The key motivation for the next generation is modularization to achieve plug-ability and concurrency. As outlined in the next consensus architecture and the next ledger structure, we want to enable different implementations to plug in at different points, including consensus, storage, and membership services. We can achieve concurrency at endorsers and consenters based on the transaction endorsement policy, which allows driving multiple channels of consensus as a service.
The new architecture offers great flexibility in deployments. As the current generation, the simple 1 peer development environment, where a developer may quickly iterate over edit-compile-debug of the fabric code or a chaincode, is still intact. What change are the varieties of network deployment options, from a simple network of a few peers to a complex hundred of peers with different configurations possible.
Conceptually a peer may perform all the functions (submitting, endorsing, ordering, and committing transactions); this is called full peer, or peer. A partial or light peer may perform a specific task like consensus (ordering transactions) or a combination of submitting, endorsing, and committing transactions. A member of a network generally owes a peer and/or some light peers. For high availability, a member may deploy multiple peers but 1 endorsement vote. Currently we have 2 types of peers: Validating peer (VP) and none-validating peer (NVP). We may roughly think of VP as a full peer and NVP as a light peer with submitting and committing tasks.
A simple network could be made up of several full peers, where each peer owed by a member with unique enrollment identity in a permissioned network. Building on this, a member may add more peers to increase availability and to support fail-over; however, these single-member peers must operate as a cluster with 1 vote on endorsement. A cluster of peers could be achieved by a shared ledger and a proxy to dispatch messages to the member peers, or a leader-followers pattern.

* [INFORMATION PROVIDED]
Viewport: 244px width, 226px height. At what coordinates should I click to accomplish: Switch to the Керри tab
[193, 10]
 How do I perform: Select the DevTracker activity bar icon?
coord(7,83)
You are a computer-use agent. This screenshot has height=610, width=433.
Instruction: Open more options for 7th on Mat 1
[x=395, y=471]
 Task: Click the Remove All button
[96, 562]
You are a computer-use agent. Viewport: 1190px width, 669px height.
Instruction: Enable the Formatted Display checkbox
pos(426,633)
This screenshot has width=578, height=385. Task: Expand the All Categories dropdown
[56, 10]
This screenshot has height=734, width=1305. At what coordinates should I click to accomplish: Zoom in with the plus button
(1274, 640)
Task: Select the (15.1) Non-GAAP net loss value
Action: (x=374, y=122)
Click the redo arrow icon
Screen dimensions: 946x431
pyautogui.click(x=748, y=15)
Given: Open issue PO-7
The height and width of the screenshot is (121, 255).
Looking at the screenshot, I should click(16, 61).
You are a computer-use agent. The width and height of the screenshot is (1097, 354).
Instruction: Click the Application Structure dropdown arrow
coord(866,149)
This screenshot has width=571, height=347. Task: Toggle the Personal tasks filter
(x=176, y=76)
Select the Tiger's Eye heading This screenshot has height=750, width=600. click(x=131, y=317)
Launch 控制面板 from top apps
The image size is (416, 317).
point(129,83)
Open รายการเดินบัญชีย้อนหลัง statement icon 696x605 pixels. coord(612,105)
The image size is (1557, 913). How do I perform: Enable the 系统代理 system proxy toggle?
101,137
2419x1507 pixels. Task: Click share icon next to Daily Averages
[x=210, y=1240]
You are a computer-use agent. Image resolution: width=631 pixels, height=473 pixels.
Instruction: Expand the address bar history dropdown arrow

* [WORK TO BE COMPLETED] In the passage on the next-generation fabric architecture, which functions can a full peer perform? The records have no role in this exercise.

* [RESULT OF THE TASK] Submitting, endorsing, ordering, and committing transactions.